Restart Week Puerto Rico: How Blockchain Leaders Can Learn from a Celebrity Chef
The reconstruction efforts continue, including the long, costly, and complicated project to rebuild its electric grid. With nearly 150,000 people on the island still without electricity, locals say that they don’t expect power to be fully restored until May.
To help raise awareness for the continued relief efforts, executives from Blockchain Beach and LA-based digital media brand What’s Trending, visited the World Central Kitchen to cook and deliver hot meals to hurricane victims. Celebrity Chef Jose Andres founded the nonprofit organization in 2010 after the devastating earthquake in Haiti. Chef Andres, who owns The Bazaar and Tres restaurants in Beverly Hills, traveled to San Juan last September to expand the World Central Kitchen’s Relief Network. These chef-driven relief programs across the island are collectively known as #ChefsForPuertoRico.
What’s Trending Co-founder and CEO, Shira Lazar, and Blockchain Beach Co-founder John Marchesini
With 22 kitchens serving 78 municipalities, #ChefsForPuertoRico is the island’s largest feeding operation. On the ground, the logistics are spearheaded by World Central Kitchen COO Erin Schrode, who relocated to the island just days after the hurricane.
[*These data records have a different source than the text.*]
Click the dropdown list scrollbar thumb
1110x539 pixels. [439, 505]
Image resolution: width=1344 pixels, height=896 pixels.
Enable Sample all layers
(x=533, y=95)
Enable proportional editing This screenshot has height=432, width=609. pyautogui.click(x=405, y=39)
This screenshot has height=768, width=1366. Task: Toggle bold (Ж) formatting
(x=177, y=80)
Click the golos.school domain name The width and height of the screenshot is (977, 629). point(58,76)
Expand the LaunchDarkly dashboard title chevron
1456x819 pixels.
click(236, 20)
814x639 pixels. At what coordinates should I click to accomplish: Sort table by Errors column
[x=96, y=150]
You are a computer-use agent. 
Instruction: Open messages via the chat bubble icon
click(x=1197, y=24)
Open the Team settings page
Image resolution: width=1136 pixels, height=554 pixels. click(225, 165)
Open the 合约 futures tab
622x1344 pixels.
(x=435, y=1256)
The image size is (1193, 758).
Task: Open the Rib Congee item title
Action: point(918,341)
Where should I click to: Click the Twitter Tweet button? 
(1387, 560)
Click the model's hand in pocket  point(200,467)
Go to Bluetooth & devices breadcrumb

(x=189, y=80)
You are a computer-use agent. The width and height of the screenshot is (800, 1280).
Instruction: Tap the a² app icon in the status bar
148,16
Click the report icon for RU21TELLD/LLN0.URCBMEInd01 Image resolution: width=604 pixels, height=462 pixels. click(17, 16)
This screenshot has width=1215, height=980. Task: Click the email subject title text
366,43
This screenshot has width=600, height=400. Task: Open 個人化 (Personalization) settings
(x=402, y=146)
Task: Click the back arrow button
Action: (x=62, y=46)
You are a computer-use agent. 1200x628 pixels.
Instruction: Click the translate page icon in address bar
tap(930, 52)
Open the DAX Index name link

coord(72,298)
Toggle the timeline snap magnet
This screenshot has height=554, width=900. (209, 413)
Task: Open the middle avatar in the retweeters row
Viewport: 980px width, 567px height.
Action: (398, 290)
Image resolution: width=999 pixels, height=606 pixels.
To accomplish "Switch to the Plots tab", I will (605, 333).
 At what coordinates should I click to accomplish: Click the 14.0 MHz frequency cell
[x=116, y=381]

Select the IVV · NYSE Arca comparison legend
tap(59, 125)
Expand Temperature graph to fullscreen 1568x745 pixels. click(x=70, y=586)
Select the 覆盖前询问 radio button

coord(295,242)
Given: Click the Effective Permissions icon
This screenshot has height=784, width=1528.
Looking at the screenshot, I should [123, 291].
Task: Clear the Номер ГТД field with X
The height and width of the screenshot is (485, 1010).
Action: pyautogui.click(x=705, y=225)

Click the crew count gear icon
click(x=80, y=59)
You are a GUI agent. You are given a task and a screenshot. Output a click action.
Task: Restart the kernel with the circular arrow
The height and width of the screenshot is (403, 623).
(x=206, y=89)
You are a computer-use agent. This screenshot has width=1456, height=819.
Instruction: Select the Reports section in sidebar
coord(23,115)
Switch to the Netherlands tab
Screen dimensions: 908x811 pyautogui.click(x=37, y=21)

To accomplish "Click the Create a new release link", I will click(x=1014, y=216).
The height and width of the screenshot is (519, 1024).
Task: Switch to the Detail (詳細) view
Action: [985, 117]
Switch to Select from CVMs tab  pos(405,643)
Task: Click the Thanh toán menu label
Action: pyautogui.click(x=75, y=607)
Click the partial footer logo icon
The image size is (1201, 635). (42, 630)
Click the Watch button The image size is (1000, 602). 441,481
She manages an all Puerto Rican team and is headquartered in Bayamón, which is the island’s second-largest municipality and part of the San Juan metropolitan area. According to Schrode, her operation has prepared and delivered almost 3.3 million meals since September 2017.
Schrode works closely with Puerto Rican government officials to create sustainable jobs to boost employment among food service workers. The Kitchen is staffed by chefs who are local to the island and local ingredients are used in all prepared meals. In addition, they have established locally sourced supply chains whenever possible. When asked about the Blockchain community’s impact in Puerto Rico, Schrode suggested that her operation could serve as a model for how Blockchain companies can successfully partner with locals.
In order to maximize impact, the World Central Kitchen team coordinates with local officials and law enforcement to prioritize the relief efforts serving the most vulnerable populations, including the sick and elderly. A surprisingly large number of meals were hand-delivered to victims in still-decimated rural areas. Along the food delivery route on the outskirts of town, much of the electrical infrastructure remains physically knocked down. Dump trucks and utility company contractors were commonplace along the relief route. There was also a U.S. Army Corps of Engineers team, based out of Mobile, Alabama, who were evaluating water drainage improvements for better flood control in the area.
The meal delivery continues each day until 11PM (or until they run out of food). The World Central Kitchen plans to continue serving around 5,000 meals daily until June of this year.